[TO DO]
Please check these statements against the ground-truth excerpt below, answering yes or no for each and quoting the words of the excerpt that decide it: 1. A fisheye camera may be one originally mounted on the vehicle for the reversing function. 2. The terms "first" and "second" are used to describe a specific order. 3. Wing cameras are mounted at the front of the vehicle.

-------- EXCERPT PROVIDED --------

FIG. 1 shows a schematic flowchart of a method 1000 for generating a ground truth for other road participant(s) according to an embodiment of the present invention.

FIGS. 2(a)-(d) show first image information received from four first-type cameras mounted on a vehicle, respectively.

FIG. 3 shows a schematic structural diagram of an apparatus 3000 for generating a ground truth for other road participant(s) according to an embodiment of the present invention.

DETAILED DESCRIPTION

The solution for generating a ground truth for other road participant(s) according to various exemplary embodiments of the present invention will be described in detail hereinafter with reference to the accompanying drawings.

It should be noted that, in the context of the present invention, the terms “first”, “second”, etc. are used to distinguish similar objects, and are not necessarily used to describe a specific order or sequence. In addition, unless specifically indicated otherwise, in the context of the present invention, the terms “comprising”, “having” and similar expressions are intended to mean non-exclusive inclusion.

FIG. 1 shows a schematic flowchart of a method 1000 for generating a ground truth for other road participant(s) according to an embodiment of the present invention. As shown in FIG. 1, the method 1000 for generating a ground truth for other road participant(s) comprises the following steps.

In step S110, first image information about surroundings of a vehicle is received from one or more first-type cameras mounted on a vehicle.

In the context of the present invention, the term “other road participant(s)” is intended to mean other participants on the road other than the vehicle itself, for example, other vehicles on the road (including various passenger vehicles such as cars, sports utility vehicles, etc., and various commercial vehicles such as buses, trucks, etc.), pedestrians on the road and other participants. In the context of the present invention, “ground truth for other road participant(s)” generally refers to the ground truth for the location, size, appearance, type and other information of the “other road participant(s)”.

In addition, in the context of the present invention, the term “first-type camera” refers to a camera that is different from a second-type camera to be validated. For example, a second-type camera to be validated may be a front facing camera used in an Advanced Driving Assistant System (ADAS). Accordingly, a first-type camera may be a fisheye camera mounted on the vehicle, or a wing camera mounted on the vehicle. Wherein, a fisheye camera may be a camera mounted on the vehicle originally for the reversing function. Generally, a fisheye camera can have a higher resolution for a sensing object in a short distance, so that a reference value with a higher precision is generated in the subsequent step S130. Wherein, wing cameras may be cameras mounted on both sides of the vehicle (for example, on the rearview mirrors on both sides) for sensing images on both sides of the vehicle.

-------- RECORD SET --------

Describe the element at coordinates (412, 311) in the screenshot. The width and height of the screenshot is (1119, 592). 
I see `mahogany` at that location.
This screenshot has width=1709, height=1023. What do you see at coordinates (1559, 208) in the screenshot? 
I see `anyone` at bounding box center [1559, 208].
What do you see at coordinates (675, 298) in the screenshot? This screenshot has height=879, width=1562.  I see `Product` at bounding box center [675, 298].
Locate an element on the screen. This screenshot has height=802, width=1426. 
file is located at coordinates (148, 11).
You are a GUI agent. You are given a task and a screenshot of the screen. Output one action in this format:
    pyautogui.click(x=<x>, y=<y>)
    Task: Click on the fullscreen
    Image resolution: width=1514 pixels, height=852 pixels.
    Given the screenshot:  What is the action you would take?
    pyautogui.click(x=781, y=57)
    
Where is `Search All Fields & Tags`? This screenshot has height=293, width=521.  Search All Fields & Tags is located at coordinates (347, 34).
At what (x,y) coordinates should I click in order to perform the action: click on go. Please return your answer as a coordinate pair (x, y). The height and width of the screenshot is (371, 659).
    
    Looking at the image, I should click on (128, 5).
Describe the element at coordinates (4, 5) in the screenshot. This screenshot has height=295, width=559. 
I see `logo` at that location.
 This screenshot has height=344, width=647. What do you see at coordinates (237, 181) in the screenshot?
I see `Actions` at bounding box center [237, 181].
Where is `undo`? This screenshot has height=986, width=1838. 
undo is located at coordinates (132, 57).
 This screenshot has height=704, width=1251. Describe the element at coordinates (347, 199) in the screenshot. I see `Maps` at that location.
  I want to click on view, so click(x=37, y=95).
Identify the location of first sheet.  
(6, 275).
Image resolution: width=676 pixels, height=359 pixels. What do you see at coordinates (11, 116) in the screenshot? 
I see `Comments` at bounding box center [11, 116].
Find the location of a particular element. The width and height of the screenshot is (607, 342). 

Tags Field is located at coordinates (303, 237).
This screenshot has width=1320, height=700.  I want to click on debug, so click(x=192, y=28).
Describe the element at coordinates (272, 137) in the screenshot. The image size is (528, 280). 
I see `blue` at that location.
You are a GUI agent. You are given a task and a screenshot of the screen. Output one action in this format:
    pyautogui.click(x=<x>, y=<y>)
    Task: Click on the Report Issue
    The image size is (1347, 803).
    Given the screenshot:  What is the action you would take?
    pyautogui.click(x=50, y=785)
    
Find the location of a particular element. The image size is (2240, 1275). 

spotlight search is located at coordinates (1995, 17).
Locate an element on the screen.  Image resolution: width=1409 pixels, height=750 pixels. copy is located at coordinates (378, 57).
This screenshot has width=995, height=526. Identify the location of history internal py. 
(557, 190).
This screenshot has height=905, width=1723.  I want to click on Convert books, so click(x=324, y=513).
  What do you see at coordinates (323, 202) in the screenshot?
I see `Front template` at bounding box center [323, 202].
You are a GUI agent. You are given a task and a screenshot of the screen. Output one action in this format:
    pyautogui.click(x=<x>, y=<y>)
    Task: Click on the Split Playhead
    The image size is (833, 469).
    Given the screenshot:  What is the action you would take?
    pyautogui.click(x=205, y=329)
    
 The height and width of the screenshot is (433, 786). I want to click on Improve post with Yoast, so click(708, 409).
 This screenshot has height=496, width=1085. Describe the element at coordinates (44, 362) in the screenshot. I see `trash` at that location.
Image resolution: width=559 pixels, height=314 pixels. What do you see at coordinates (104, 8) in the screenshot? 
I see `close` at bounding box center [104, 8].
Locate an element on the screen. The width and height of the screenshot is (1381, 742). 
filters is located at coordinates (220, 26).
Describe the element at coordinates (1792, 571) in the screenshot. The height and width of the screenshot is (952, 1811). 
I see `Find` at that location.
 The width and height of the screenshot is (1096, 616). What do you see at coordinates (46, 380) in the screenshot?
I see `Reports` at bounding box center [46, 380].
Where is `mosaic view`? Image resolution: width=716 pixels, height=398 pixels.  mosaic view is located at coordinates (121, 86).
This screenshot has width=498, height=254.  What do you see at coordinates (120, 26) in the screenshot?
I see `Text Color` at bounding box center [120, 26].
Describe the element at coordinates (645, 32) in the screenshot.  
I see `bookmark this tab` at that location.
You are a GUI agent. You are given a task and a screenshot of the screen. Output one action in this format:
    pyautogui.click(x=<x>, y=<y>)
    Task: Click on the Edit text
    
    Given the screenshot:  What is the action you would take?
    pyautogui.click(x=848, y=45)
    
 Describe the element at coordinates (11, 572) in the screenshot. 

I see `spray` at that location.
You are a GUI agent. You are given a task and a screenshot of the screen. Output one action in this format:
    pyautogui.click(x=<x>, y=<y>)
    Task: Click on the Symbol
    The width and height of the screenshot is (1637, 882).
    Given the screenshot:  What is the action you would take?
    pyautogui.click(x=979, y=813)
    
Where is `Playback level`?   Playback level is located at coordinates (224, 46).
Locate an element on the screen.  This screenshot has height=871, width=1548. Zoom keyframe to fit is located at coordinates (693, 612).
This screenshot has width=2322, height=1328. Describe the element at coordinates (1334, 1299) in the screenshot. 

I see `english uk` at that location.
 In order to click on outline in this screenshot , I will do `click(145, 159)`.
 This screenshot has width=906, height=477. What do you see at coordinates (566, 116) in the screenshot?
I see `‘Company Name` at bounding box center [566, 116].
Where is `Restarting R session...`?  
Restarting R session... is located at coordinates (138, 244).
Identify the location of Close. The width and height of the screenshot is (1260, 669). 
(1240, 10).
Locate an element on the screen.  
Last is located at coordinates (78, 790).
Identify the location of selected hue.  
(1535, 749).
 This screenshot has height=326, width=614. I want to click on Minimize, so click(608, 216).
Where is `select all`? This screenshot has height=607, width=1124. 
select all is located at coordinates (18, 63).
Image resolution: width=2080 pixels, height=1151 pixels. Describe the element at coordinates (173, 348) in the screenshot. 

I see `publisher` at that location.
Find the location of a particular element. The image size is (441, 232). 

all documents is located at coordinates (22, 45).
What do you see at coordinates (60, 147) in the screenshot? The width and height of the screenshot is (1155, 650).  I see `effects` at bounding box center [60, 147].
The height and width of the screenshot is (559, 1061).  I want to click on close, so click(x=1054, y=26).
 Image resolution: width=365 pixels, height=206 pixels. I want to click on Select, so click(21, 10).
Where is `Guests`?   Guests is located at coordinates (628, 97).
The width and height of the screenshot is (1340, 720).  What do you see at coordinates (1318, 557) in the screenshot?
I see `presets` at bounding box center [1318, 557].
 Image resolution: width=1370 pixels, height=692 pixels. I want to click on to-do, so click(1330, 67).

--------

[ANSWER IN FULL]
1. Yes: "a fisheye camera may be a camera mounted on the vehicle originally for the reversing function"
2. No: "are not necessarily used to describe a specific order or sequence"
3. No: "wing cameras may be cameras mounted on both sides of the vehicle (for example, on the rearview mirrors on both sides)"